Opening batsman Aaron Finch knew time was running out on ever wearing the baggy green cap handed out to Australia's Test cricketers, but also thought next month's series against Pakistan might be his best chance yet to earn one.
Finch was one of five uncapped Test players named last week in Justin Langer's raw side for the two tests in the United Arab Emirates, with the first match starting on October 7.
The 31-year-old made his international debut for Australia in a Twenty20 match in 2011 before playing his first one dayer in 2013, but had never been selected for a Test tour.
Former captain Steve Smith and vice captain David Warner and Cameron Bancroft were suspended earlier this year for their roles in a ball-tampering scandal and Finch told reporters on Monday he realised that has potentially opened the door for him.
"I thought it wasn't 'now or never' but thought that if it didn't happen now then it was less likely (to happen) down the track," Finch told reporters in Brisbane on Monday. "It was a nice call to get."
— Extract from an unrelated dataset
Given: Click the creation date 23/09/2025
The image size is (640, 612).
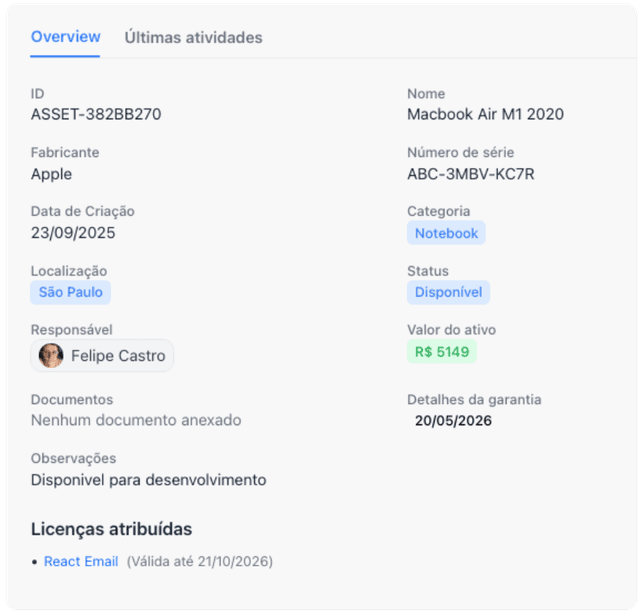Looking at the screenshot, I should (x=73, y=233).
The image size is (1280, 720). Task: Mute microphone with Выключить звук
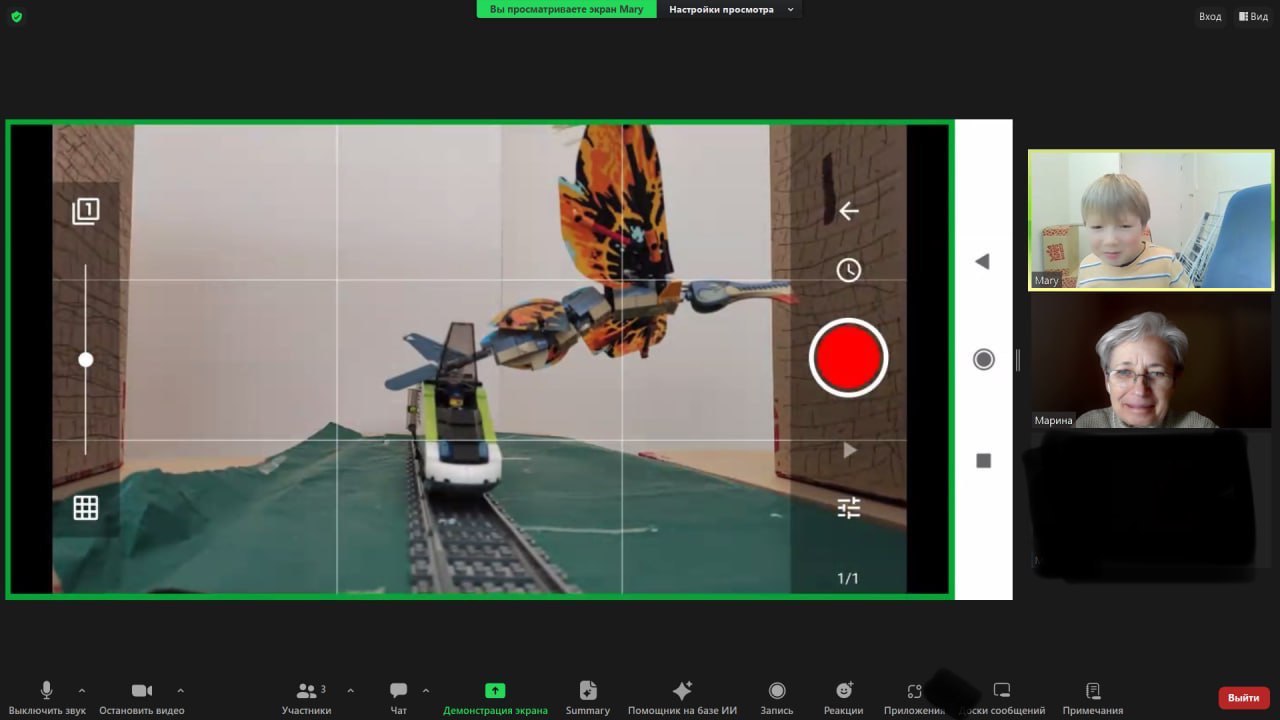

An aggressive opening batsman in limited overs cricket, Finch said he was unsure what role he would be asked to play in the UAE, if selected.
With Warner and Bancroft the preferred openers before their bans, he could potentially join Matt Renshaw at the top of the order or occupy a spot further down.
Finch said either way he is still going to try and adopt the free flowing approach that had allowed him to accumulate more than 3300 runs with 11 centuries in one-dayers and almost 1600 Twenty20 international runs at an average of 45.60.
"Being aggressive has made me reasonably successful in the two shorter formats," said Finch. "I suppose it depends on where they see me in the order if there is a spot in the (team).
"(But) I think it's about sticking to your natural game and to your strengths. And when you do that, you give yourself a high chance of success."
Finch added he has recognised the tour could be a similar opportunity that former Australian batsman Mike Hussey had in 2005.
Like Finch, Hussey was a late bloomer who did not make his Test debut until he was 30. He then went on to score 6235 runs in 79 matches at an average of 51.52.
"Hopefully if I get an opportunity I can take it," Finch said. "This is my first Test tour but I have been around for quite a while and I know the demands of international cricket.
"It's tough. It's a game where if you let your guard down for a second, someone will take your spot.
"You can't leave anything to chance, you can't leave one percent of preparation undone.
"(But) you grow up in the backyard dreaming of playing Test cricket and getting a baggy green and it's closer than it has (ever) been before."